» WHAT TO PRODUCE
Can you arrange the rows from the line containing "Click the Coconut Cream thread name" through the line containing "[x=961, y=461]", both included, as a numbered list with blank lines dropped and pictures left out?

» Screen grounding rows
# # # #

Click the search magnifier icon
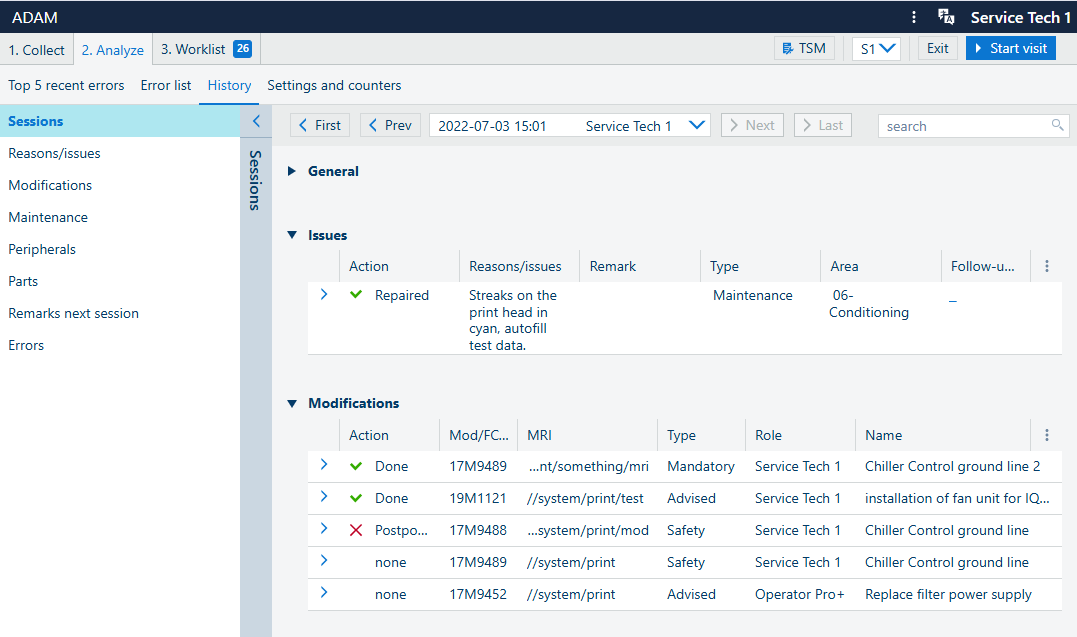This screenshot has height=637, width=1077. 1057,125
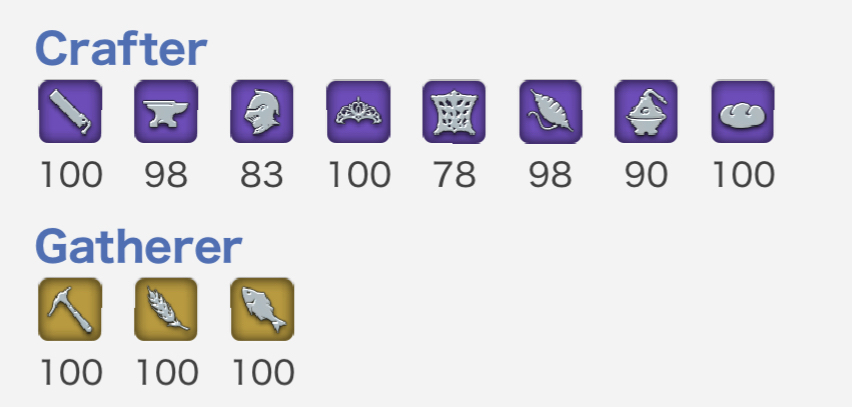Click the Alchemist alembic icon
The width and height of the screenshot is (852, 407).
[x=646, y=112]
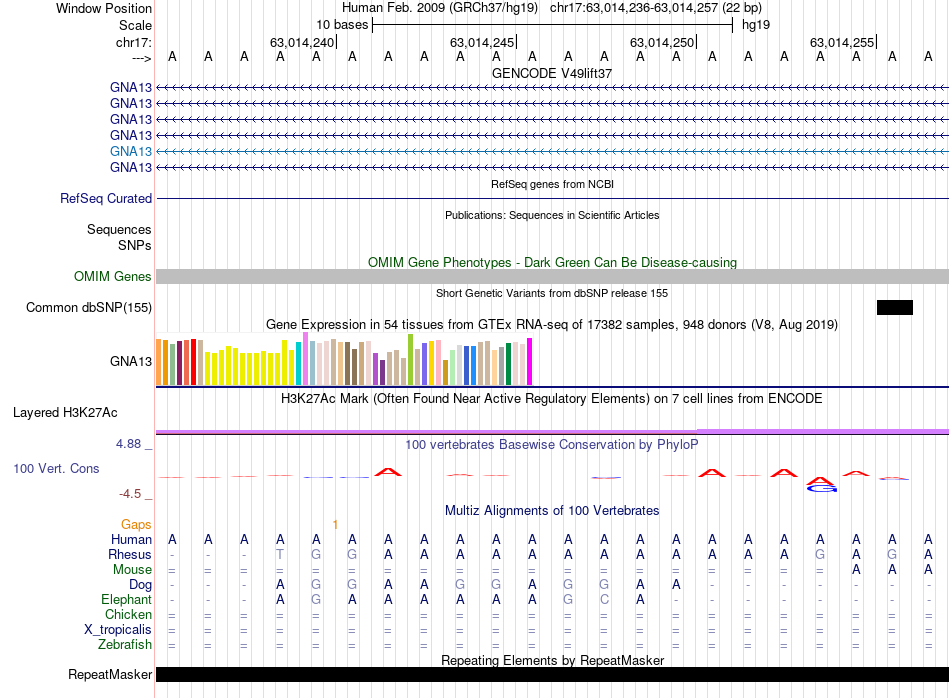Click the RefSeq Curated track label
The image size is (950, 698).
pyautogui.click(x=106, y=199)

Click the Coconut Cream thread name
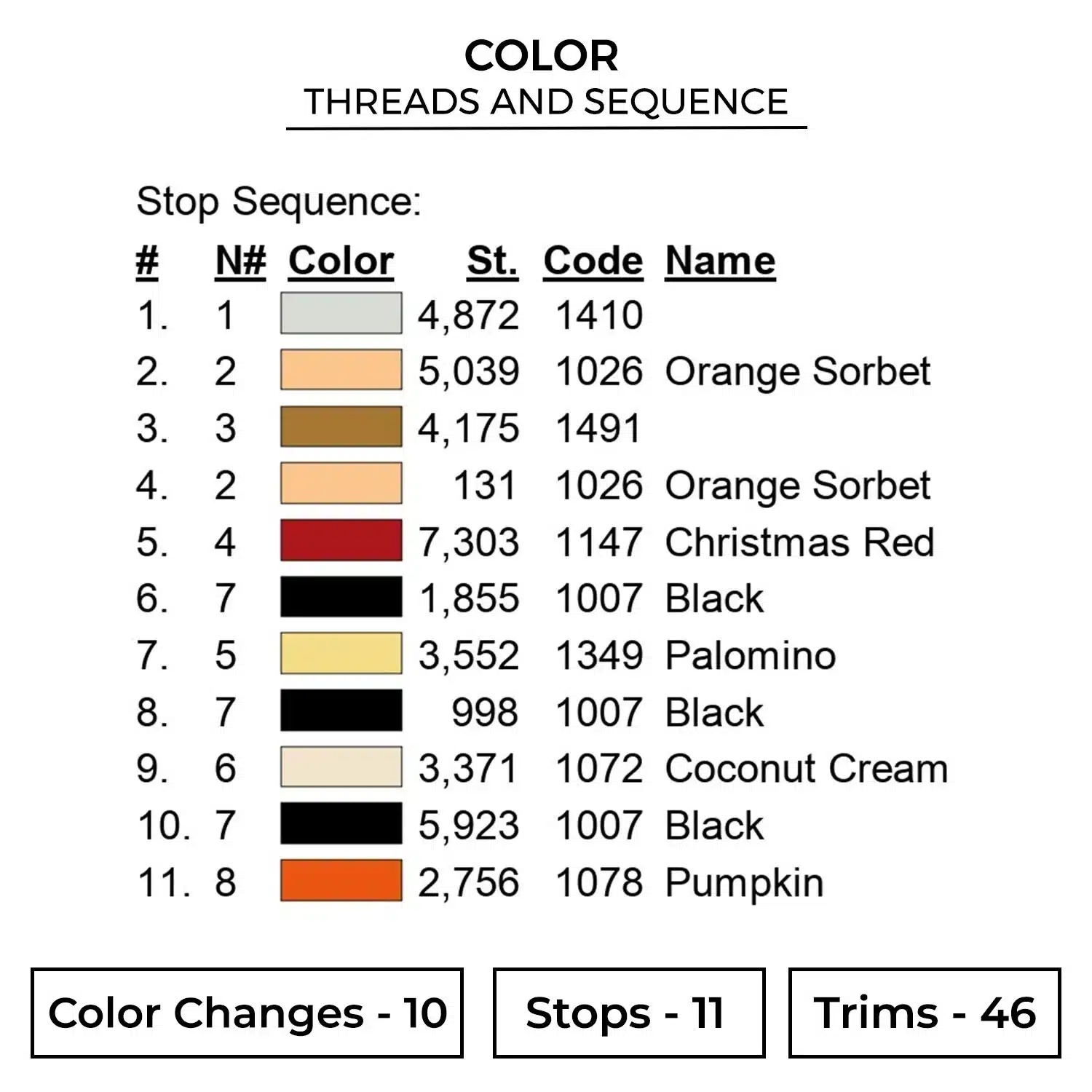coord(806,769)
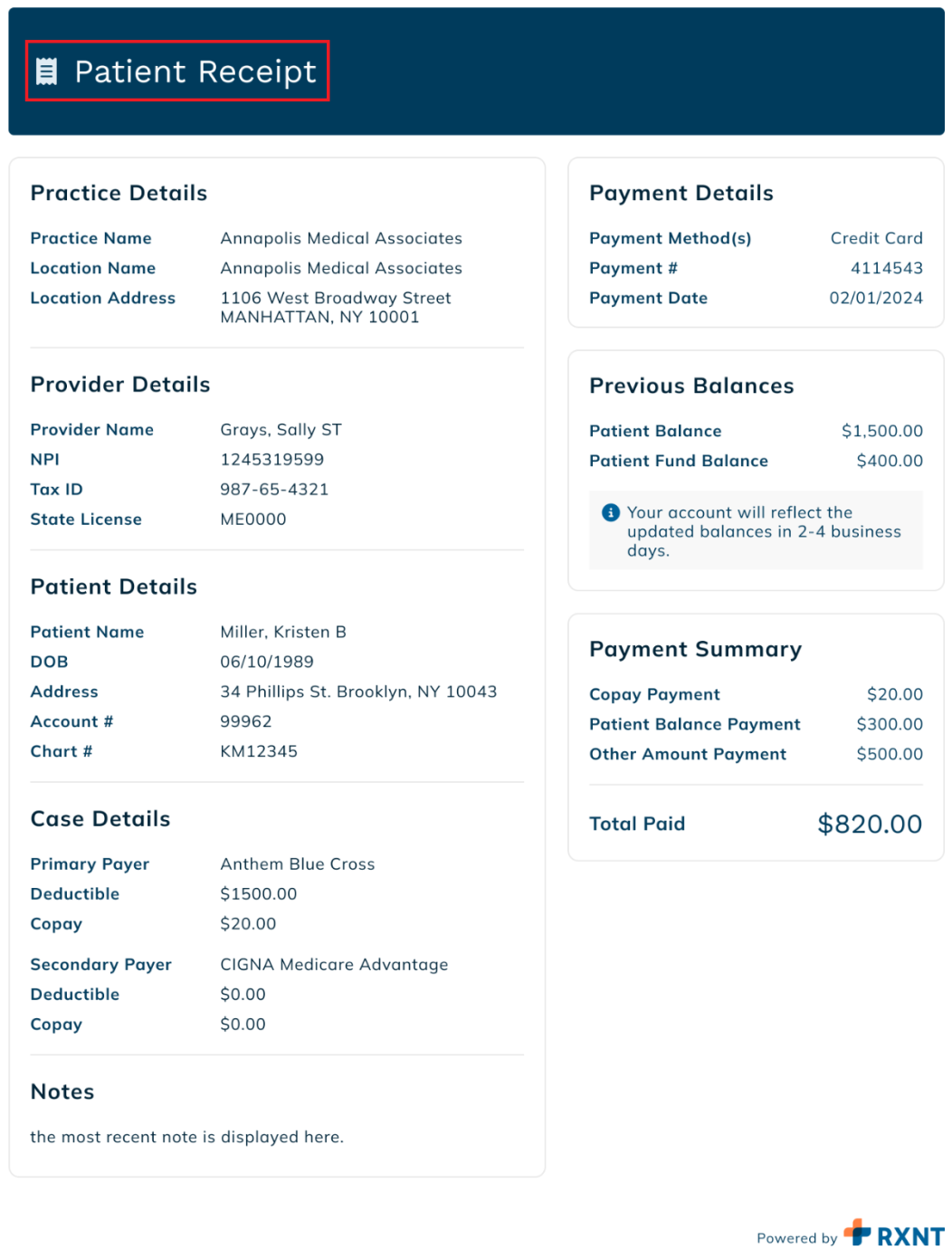Click the RXNT logo in footer
This screenshot has width=952, height=1259.
coord(894,1234)
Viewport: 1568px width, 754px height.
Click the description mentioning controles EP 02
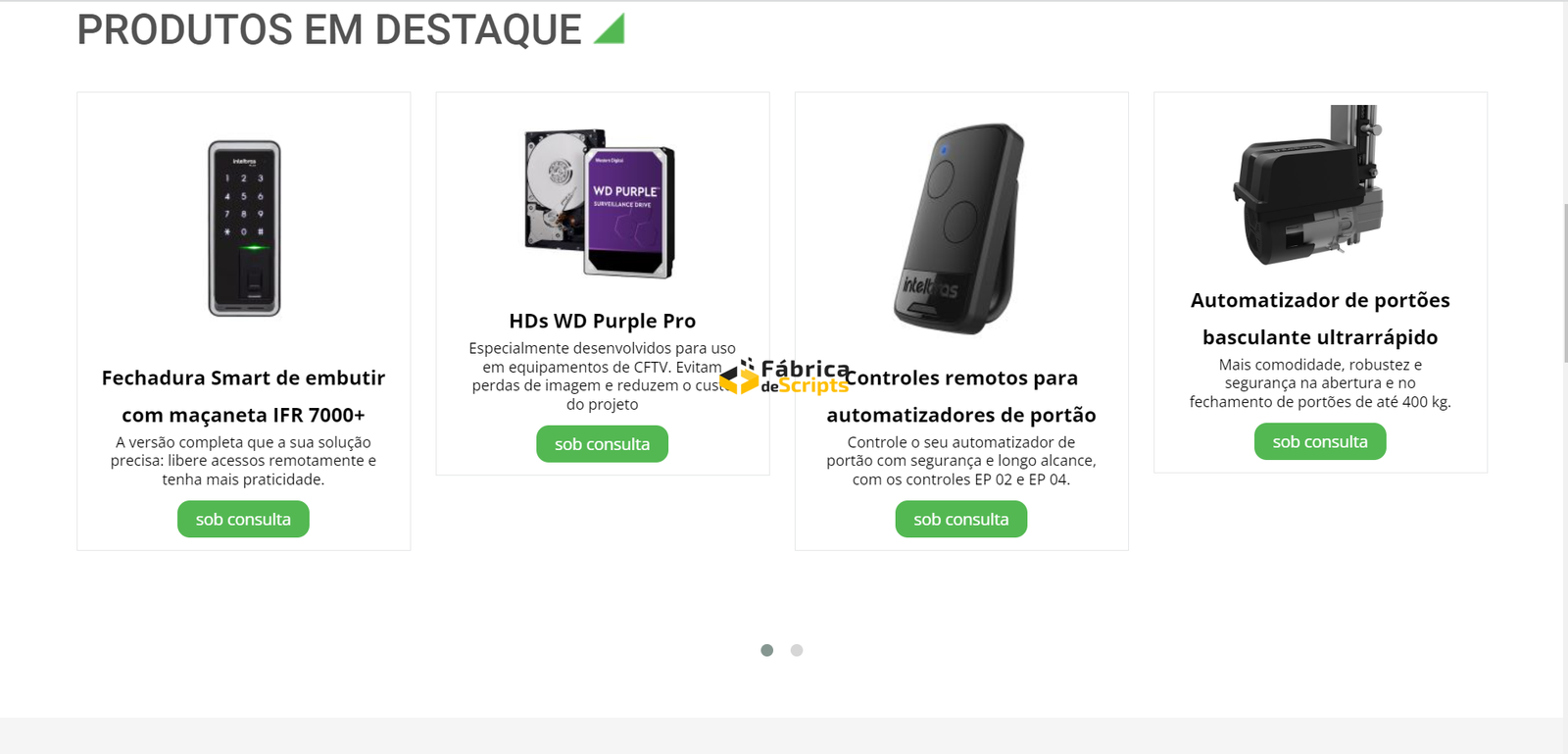[x=961, y=461]
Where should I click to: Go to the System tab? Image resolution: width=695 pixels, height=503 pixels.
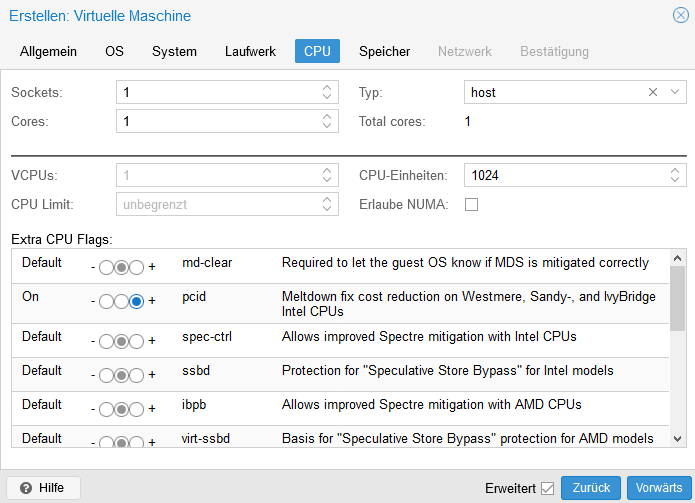tap(174, 51)
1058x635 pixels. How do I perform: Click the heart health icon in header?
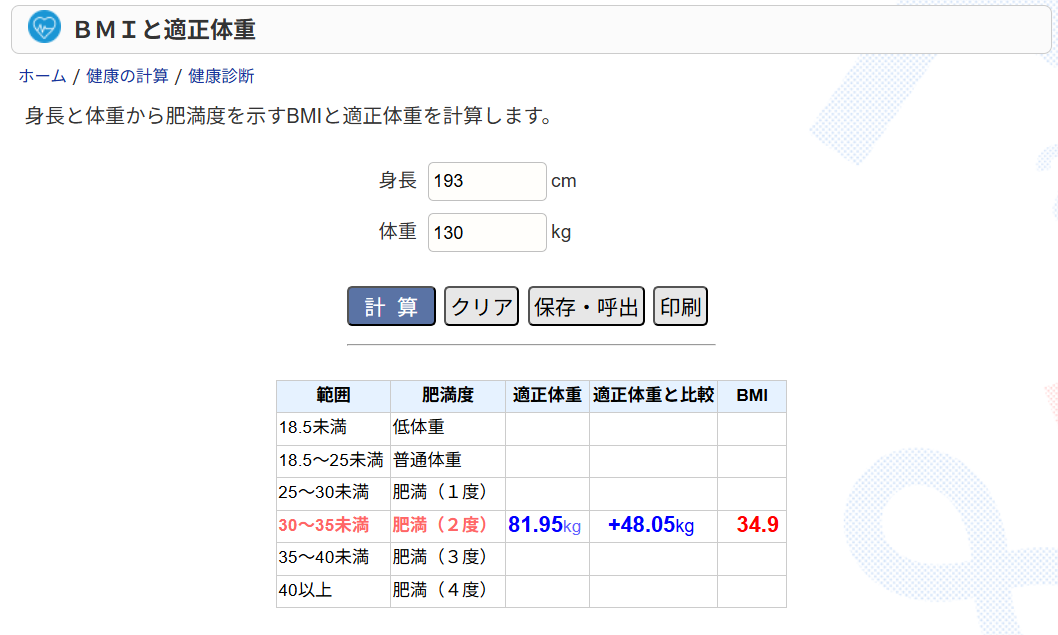tap(44, 28)
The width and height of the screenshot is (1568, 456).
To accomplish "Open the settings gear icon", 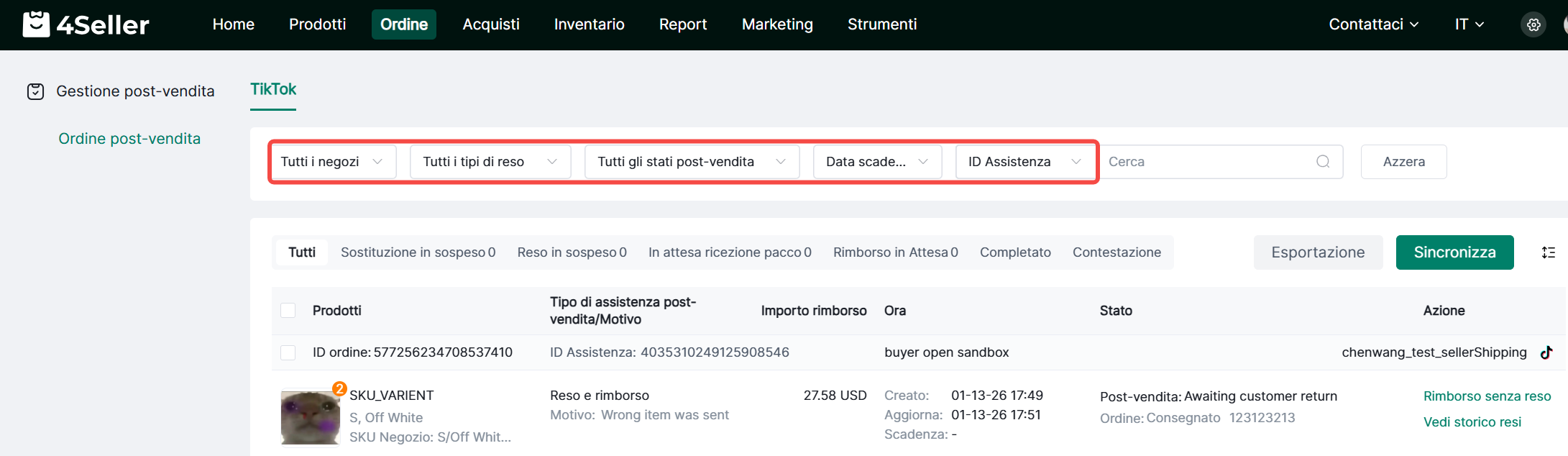I will [x=1533, y=24].
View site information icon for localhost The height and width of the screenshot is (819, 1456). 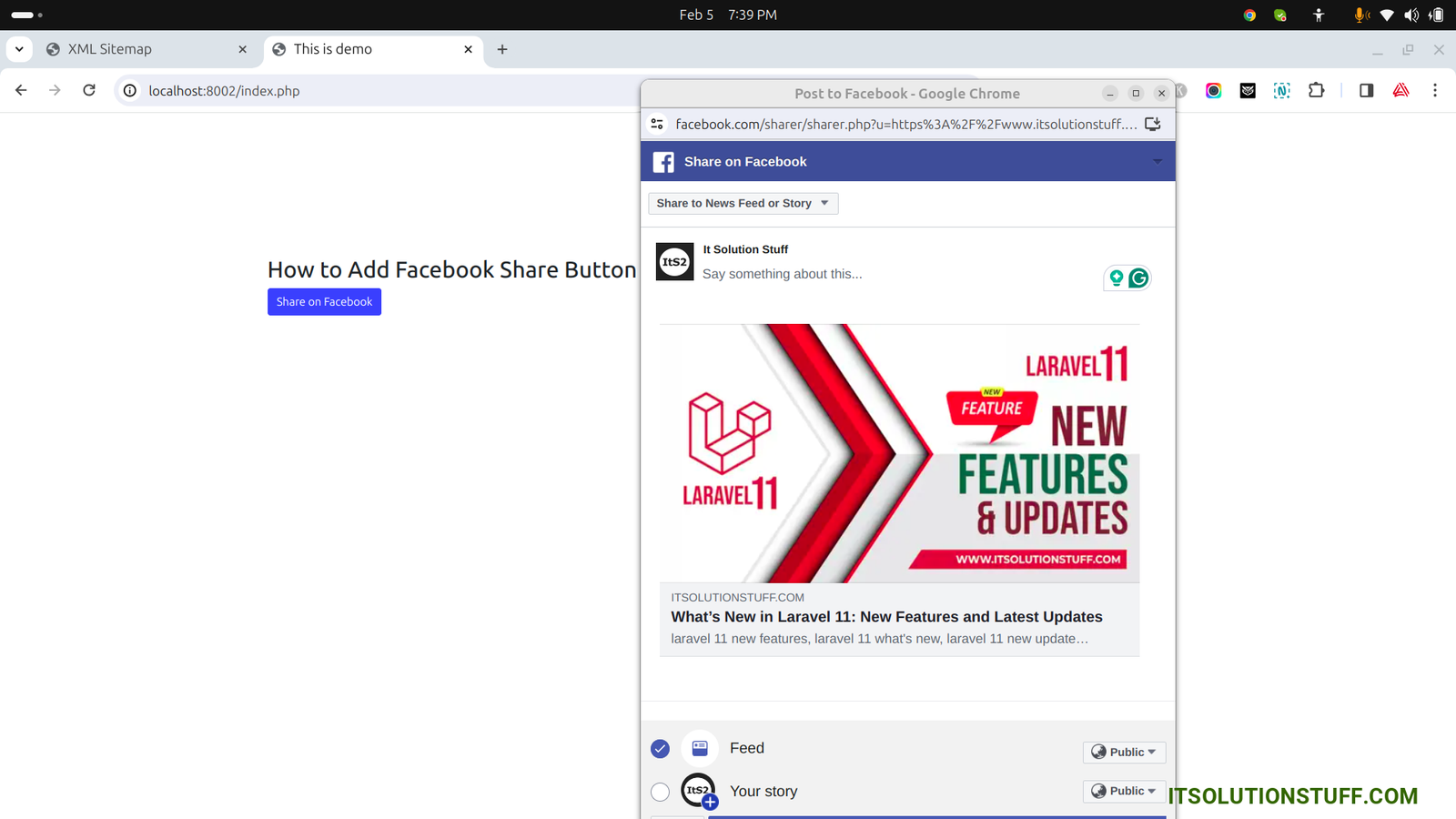click(x=130, y=90)
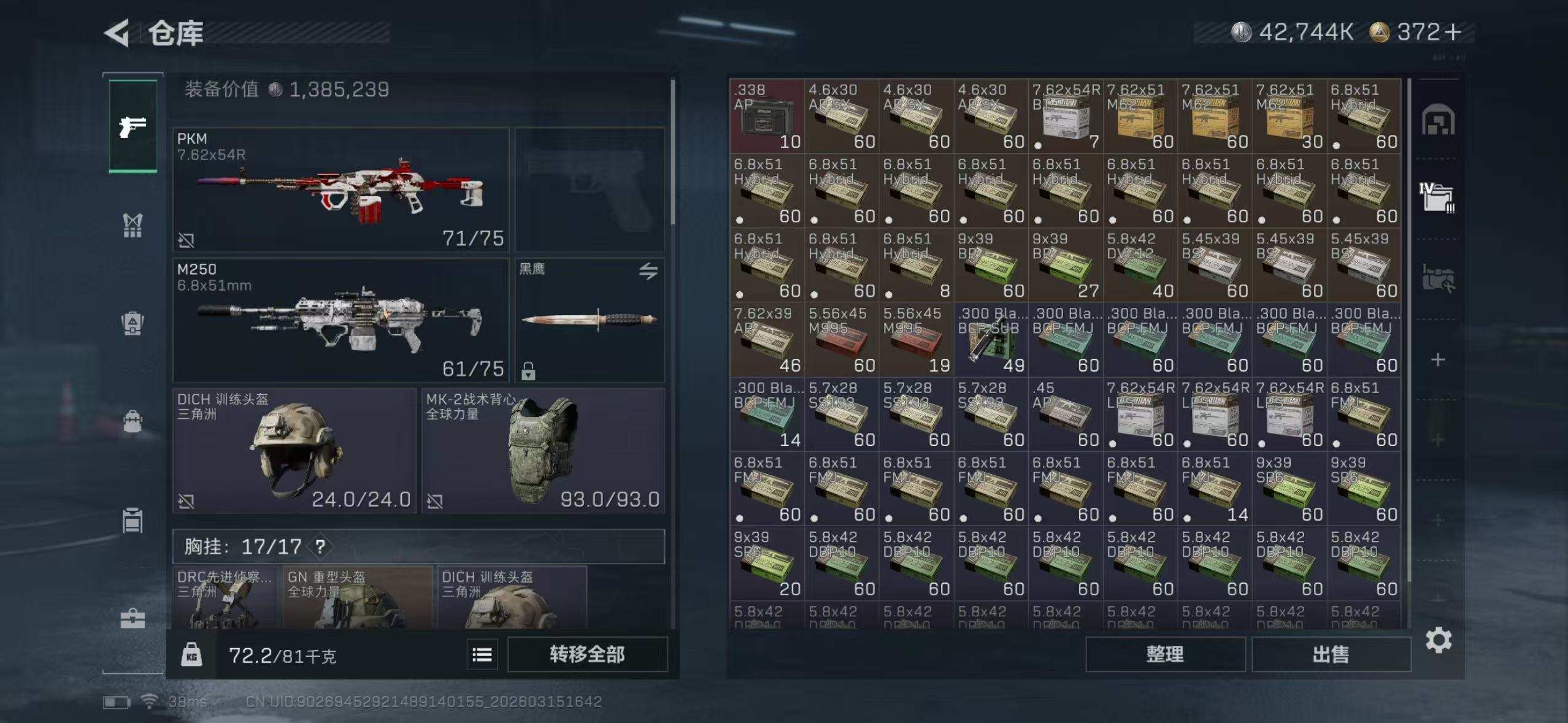Select the .338 AP ammo box
The height and width of the screenshot is (723, 1568).
[767, 115]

# # # #

» FULL RESPONSE
1. Click the Coconut Cream thread name
2. coord(806,769)
3. Click the RXNT logo in footer
4. This screenshot has width=952, height=1259.
5. coord(894,1234)
6. Viewport: 1568px width, 754px height.
7. Click the description mentioning controles EP 02
8. [x=961, y=461]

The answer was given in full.